The White House has yet to award a posthumous Presidential Medal of Freedom to Willis Conover. But there has been progress toward that goal. I was delighted to learn when I got off the road this week that Congress proclaimed April 25 Willis Conover Day. He was honored during celebrations on the National Mall. Finally, his nation has given official recognition to the Voice Of America broadcaster who sent jazz to the world and, without indulging in propaganda or politics, helped to end the Cold War. Here is part of one of many Rifftides items about Conover.
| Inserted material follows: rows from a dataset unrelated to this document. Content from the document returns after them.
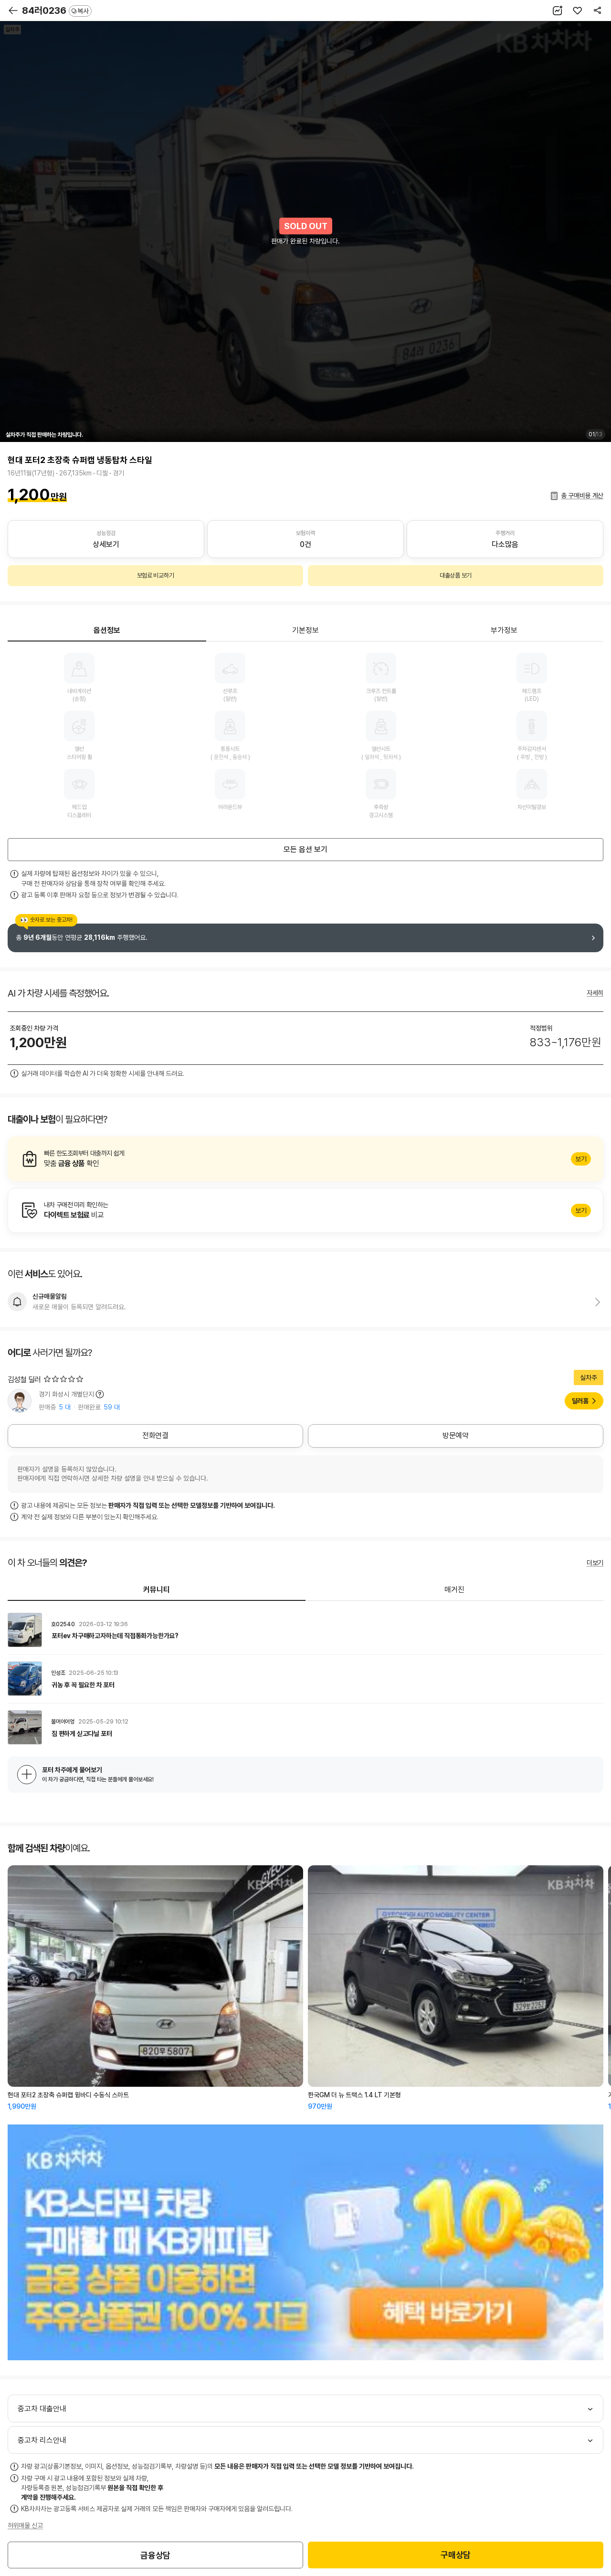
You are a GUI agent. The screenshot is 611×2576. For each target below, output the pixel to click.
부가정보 (504, 630)
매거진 (454, 1589)
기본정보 (305, 630)
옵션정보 (107, 630)
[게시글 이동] (305, 1630)
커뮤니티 (156, 1589)
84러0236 (55, 10)
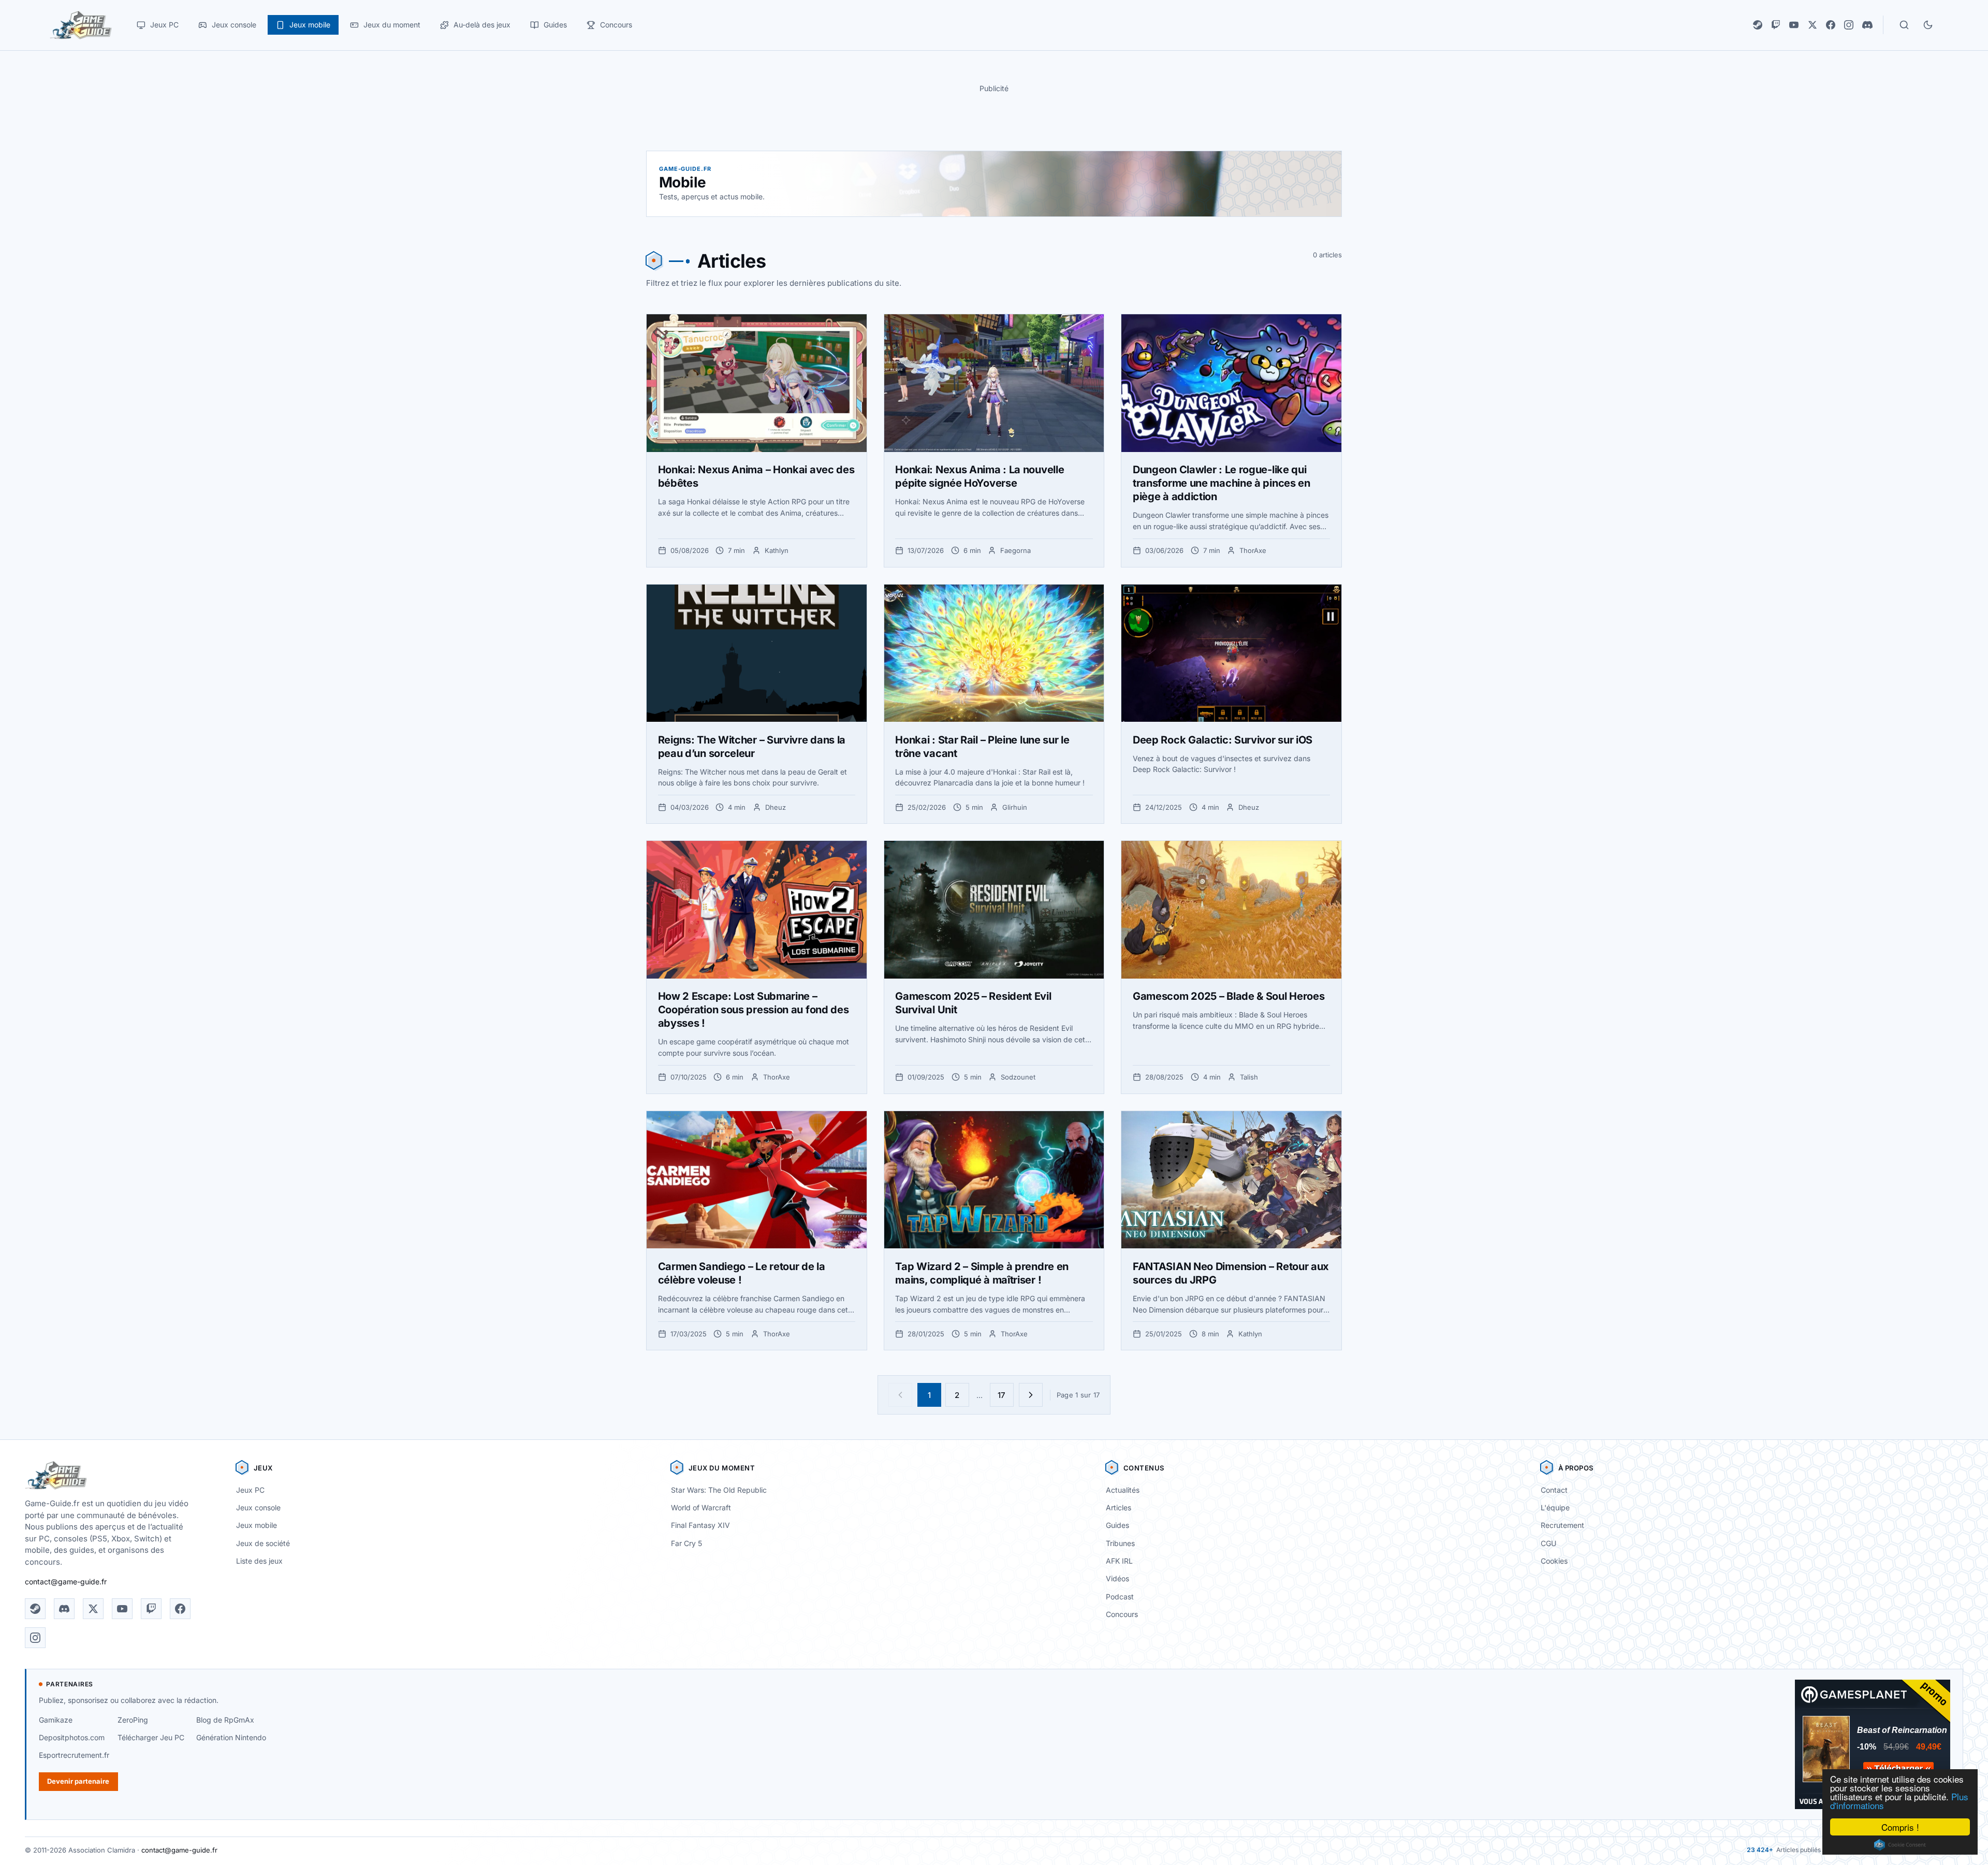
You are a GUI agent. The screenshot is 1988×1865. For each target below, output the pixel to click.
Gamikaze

Through most of the cold war, Conover was the host of Music USA on the Voice of America. He was never a government employee, always working under a free lance contract to maintain his independence. While our leaders and those of the Soviet bloc stared one another down across the nuclear abyss, in his
stately bass-baritone voice Willis introduced listeners around the world to jazz and American popular music. With knowledge, taste, dignity and no trace of politics, he played for nations of captive peoples the music of freedom. He interviewed virtually every prominent jazz figure of the second half of the twentieth century. Countless Eastern European musicians give him credit for bringing them into jazz. Because the Voice is not allowed to broadcast to the United States, Conover was unknown to the citizens of his own country. For millions behind the iron curtain he was an emblem of America, democracy and liberty. Gene Lees makes the case, to which I subscribe wholeheartedly, that,
…Willis Conover did more to crumble the Berlin wall and bring about collapse of the Soviet Empire than all the Cold War presidents put together.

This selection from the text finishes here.